What kind of clinical decision elements are in a virtual patient atmosphere?
Most of the decisions are focused on two areas. One is selecting the right diagnostic tools and tests to arrive at the proper diagnosis; and then the other is selecting the right therapies for an individual set of conditions and patient. Touching on another new skill and concept for a lot of practicing physicians is the idea of personalized individual medicine. That’s where virtual patients really focus on training you to be able to better take the unique data from that particular patient and synthesize that information with the healthcare environment you are working in. It may be an ACO; it could be a rural hospital or an urban hospital, and once that’s done, you make a decision that’s individualized for that particular situation. We’re getting away from the one-sized fits all mode for clinical decision making, and that’s exactly where virtual patients can be simulations of these complex decision making scenarios.
How does the VA’s patient simulation program stand out, how does it work, and have there been any early results?
The VA has really pushed out ahead of the rest of the pack on seeing education and simulation more specifically as a tool for their practicing physicians. They’re focusing most of their efforts, not on medical schools and residencies like a lot of education in the past, but on changing the behavior of physicians on the front lines.

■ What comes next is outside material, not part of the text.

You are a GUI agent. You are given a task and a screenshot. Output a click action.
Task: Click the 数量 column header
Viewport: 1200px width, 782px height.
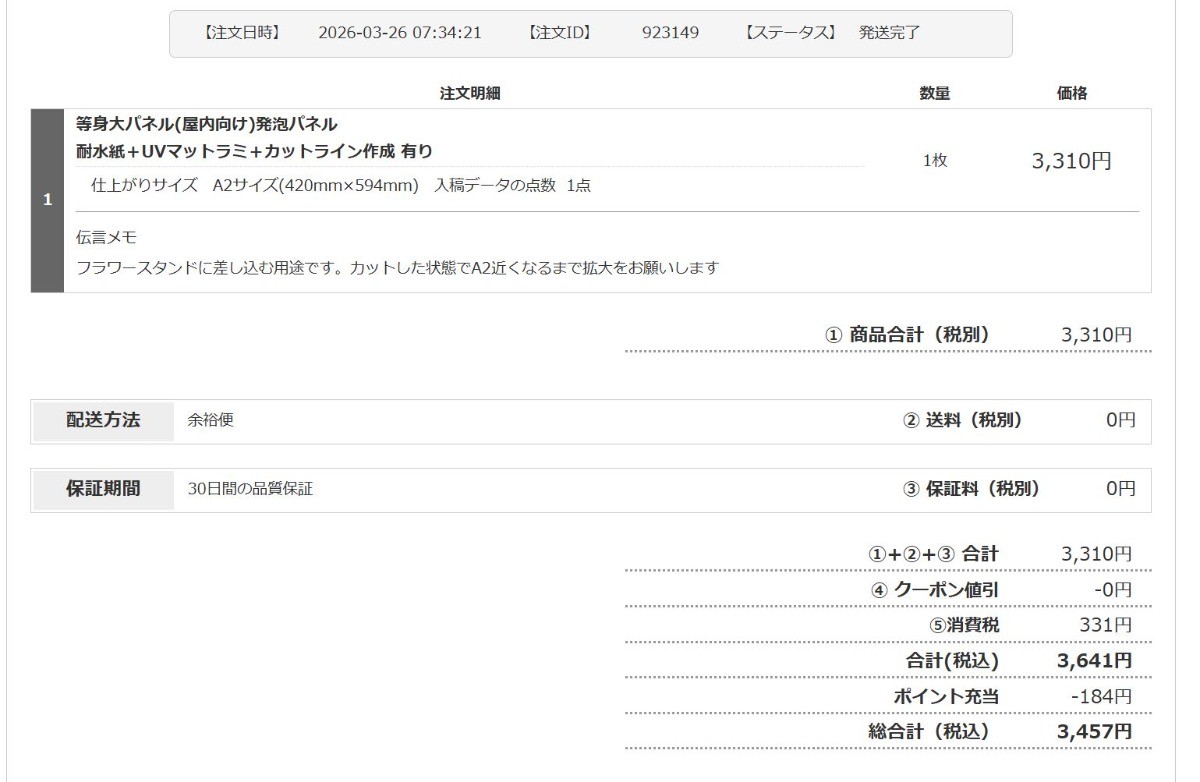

For example, they’ve recognized with the dramatic increase in the number of women in the military. Doctors in their emergency rooms, primary care departments, need to improve their skills in dealing with women’s issues. They have a large initiative under way already, and a few cases developed which take commonly encountered challenges and put the physician in the position of making clinical decision on a simulated patient. Perhaps you’re already well-versed on breast cancer screenings and mammograms, but you don’t perform as well dealing with other things like pelvic pain and other women’s issues that you may have not encountered as much. The software will direct your learning towards those particular topics, and after remediating you, it will test you again and give you additional opportunities to practice those skills.
They are still early in their development. They are seeing this as not only a way to train physicians generally, but also to put this patient simulation tool in the hands of regional VA health systems. If there are clinical challenges or if there are new initiatives, or more regional to a particular part of the country, educators there can develop patient simulation programs specific to their own needs. That’s one of the advantages to this kind of approach. It doesn’t require a large team of developers, and it doesn’t require the technical expertise that it has in the past, using software that is basically filling out forms through the web-browser and developing these collaboratively with experts. They are able to distribute the content development process to the various regions throughout the country.